Nicholas James George (born 25 September 1982) is a British former professional basketball player.

==College career==
George played four seasons of college basketball at Virginia Commonwealth University scoring a total of 1546 points. With the Rams he would win the 2004 Colonial Athletic Association regular season and tournament en route to his only NCAA tournament appearance.

==Professional career==
George started his professional career in 2006 with Italian club Benetton Treviso before moving to second division Imola. George would later play for Alicante, Dunkerque and Casale Monferrato before being forced to retire due to knee problems in 2010. However, after successful rehabilitation and a brief period with former team Casale Monferrato towards the end of the 2010–2011 season, George signed for newly promoted Legadue team Pallacanestro Sant'Antimo.
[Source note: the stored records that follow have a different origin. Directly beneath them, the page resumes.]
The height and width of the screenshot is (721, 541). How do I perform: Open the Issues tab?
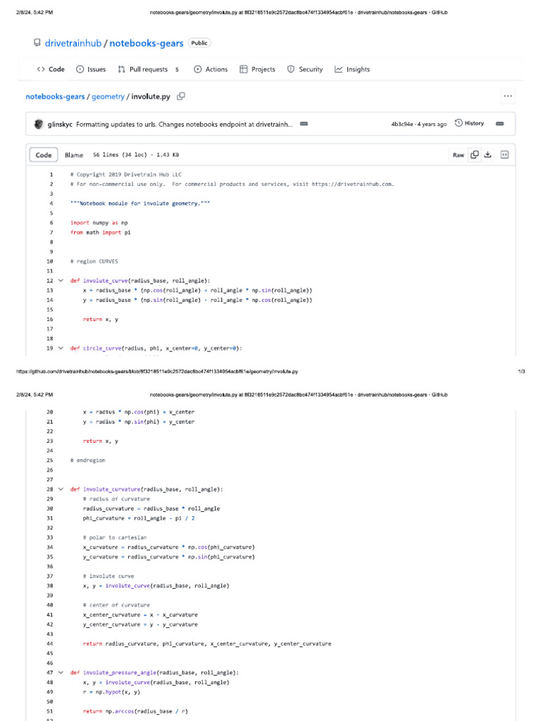91,70
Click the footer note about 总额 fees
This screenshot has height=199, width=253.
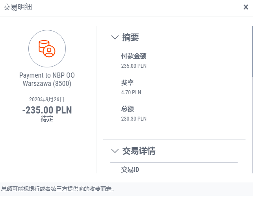pos(58,189)
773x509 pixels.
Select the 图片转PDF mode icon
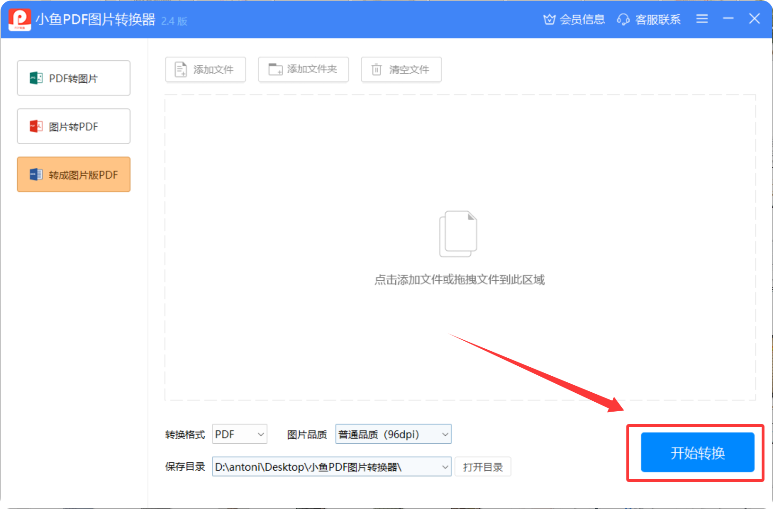pos(35,126)
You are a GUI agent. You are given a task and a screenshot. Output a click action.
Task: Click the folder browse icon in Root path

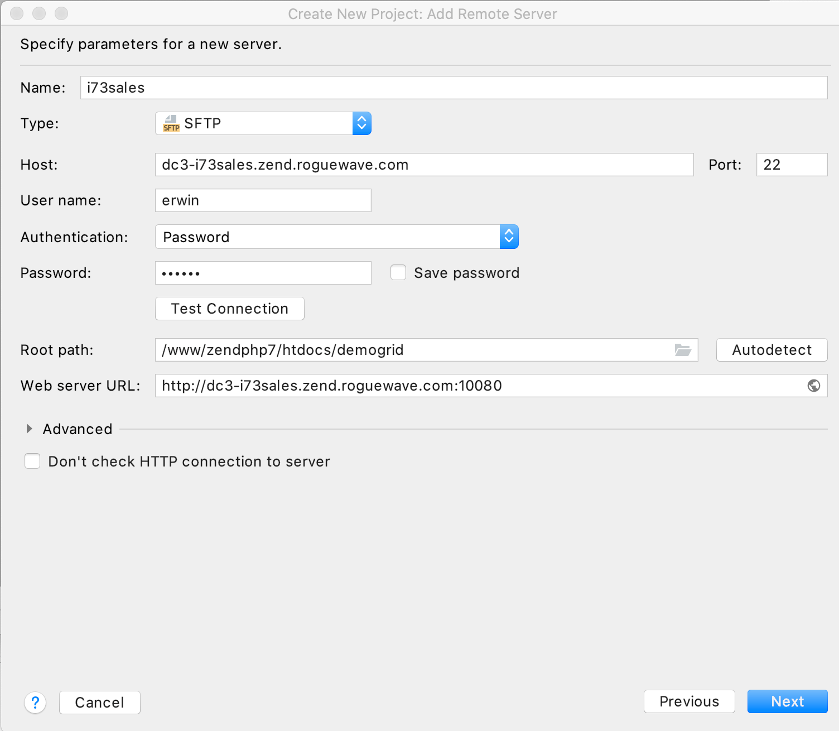coord(683,350)
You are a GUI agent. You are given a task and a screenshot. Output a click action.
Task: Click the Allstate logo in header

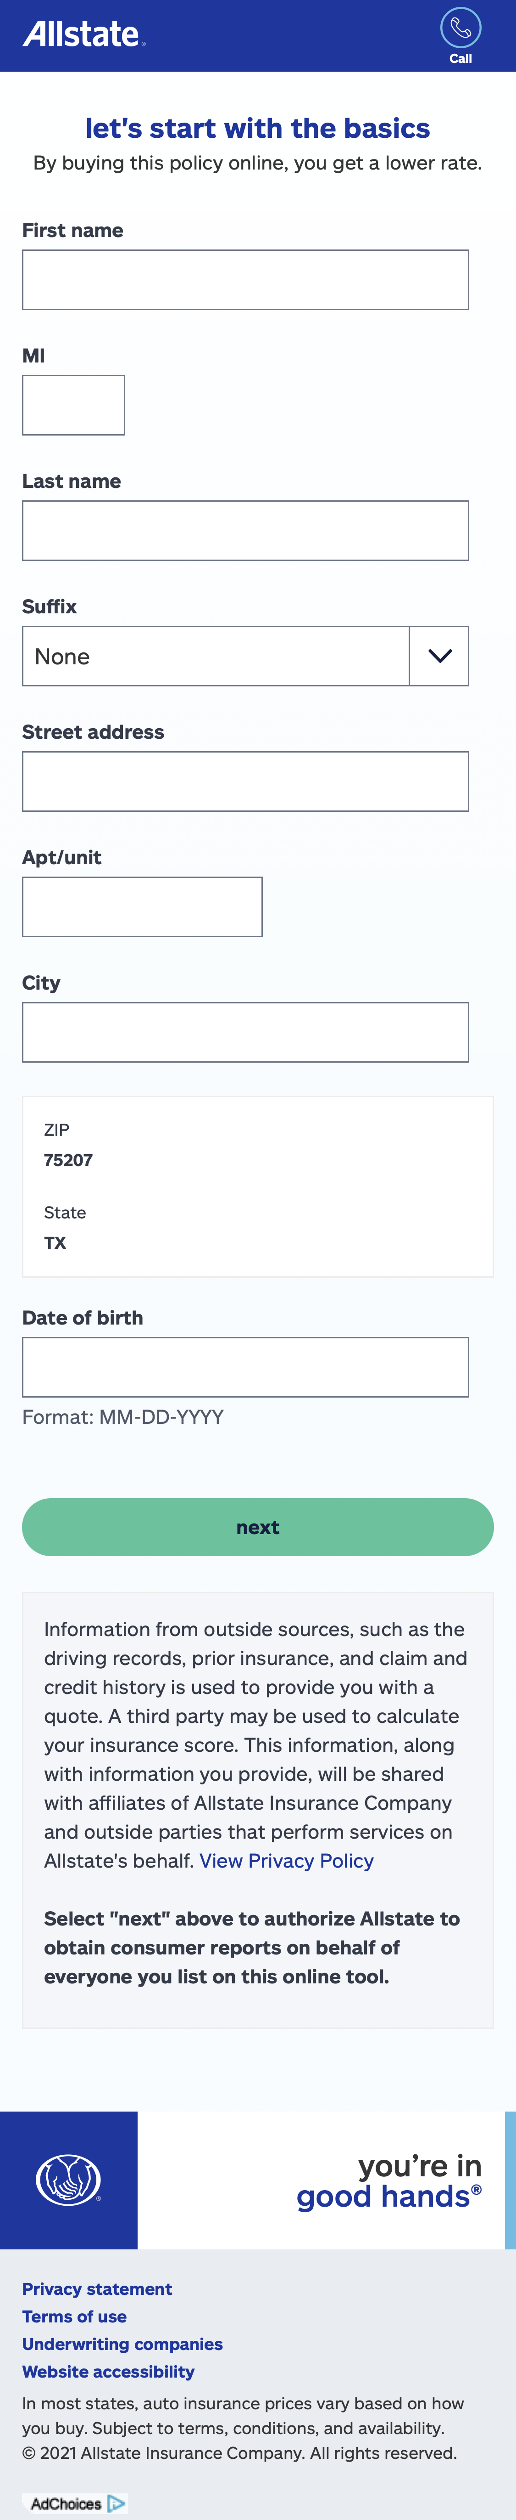[83, 34]
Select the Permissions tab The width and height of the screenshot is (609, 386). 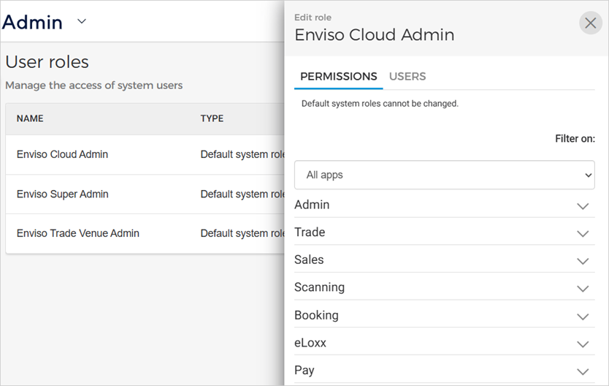coord(338,76)
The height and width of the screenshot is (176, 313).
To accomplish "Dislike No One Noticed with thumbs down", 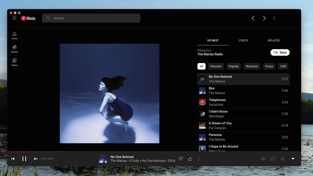I will click(180, 159).
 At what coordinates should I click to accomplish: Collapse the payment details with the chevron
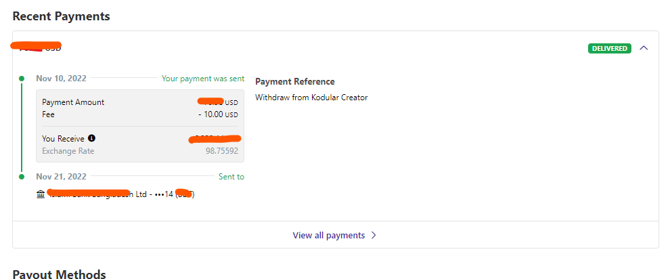pos(644,48)
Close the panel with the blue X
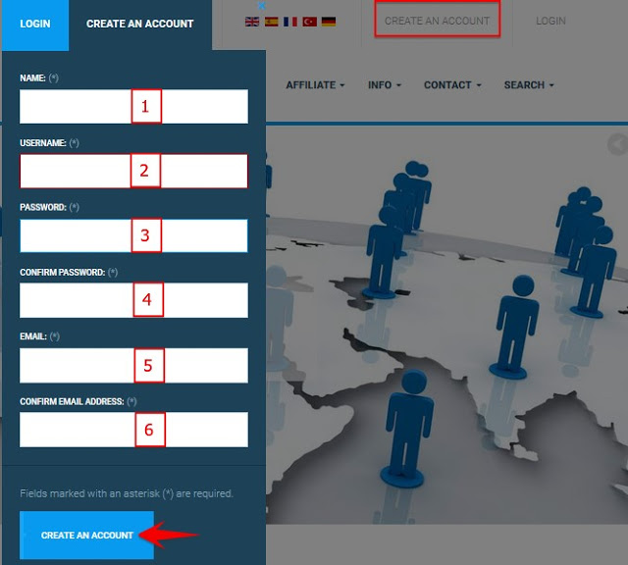 262,6
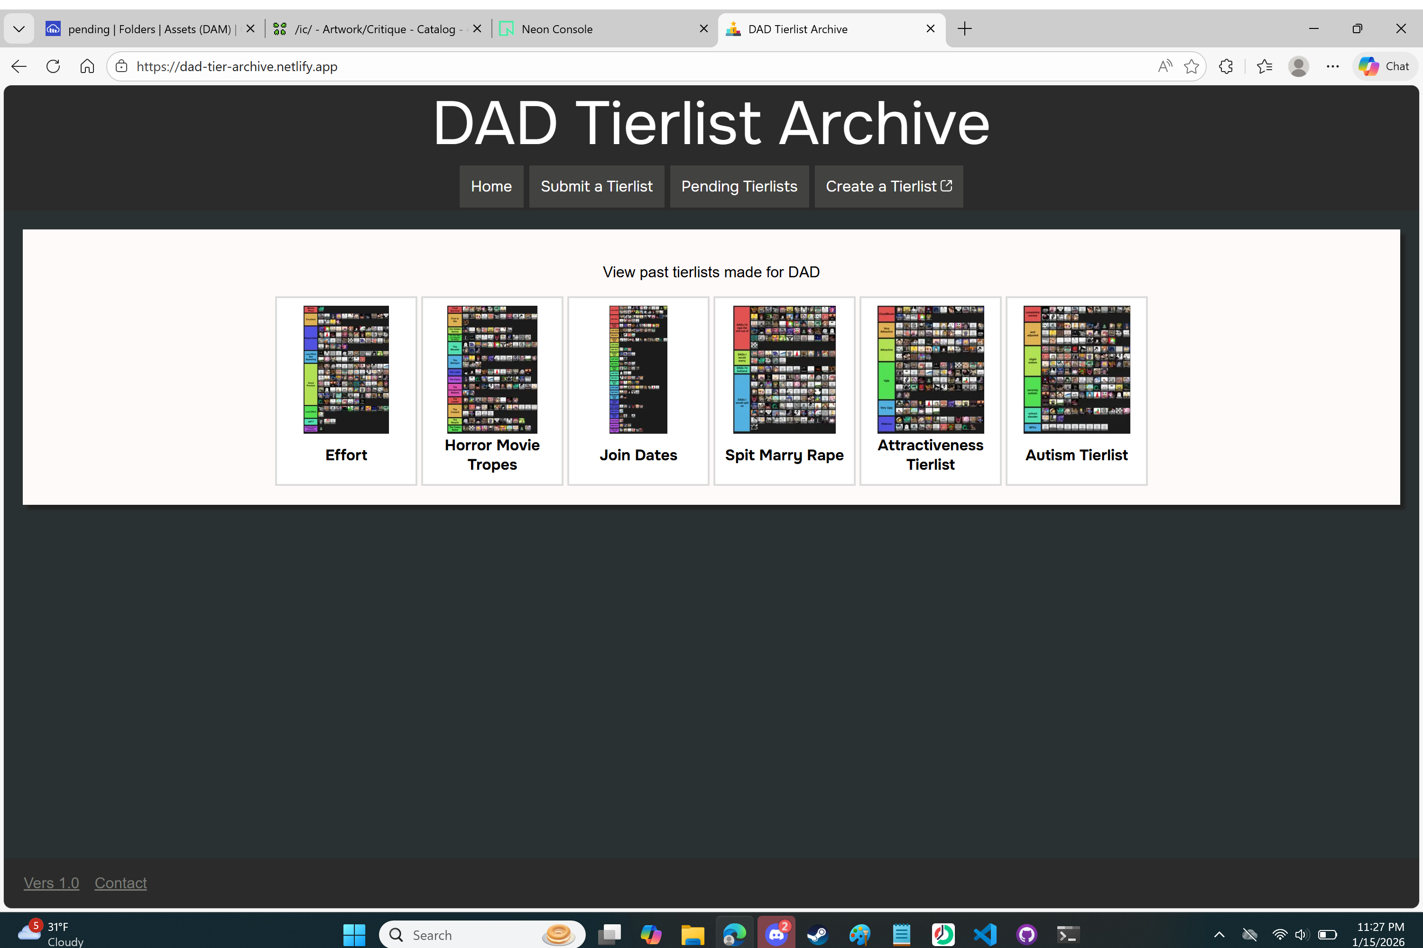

On 12 December 2012, it was announced that he had signed a contract with his hometown team Manchester Giants of the British Basketball League, after being released by former club Lugano Tigers due to injury.

==International==
George was part of the Great Britain national basketball team that qualified and competed in the 2009 Eurobasket championship in Poland.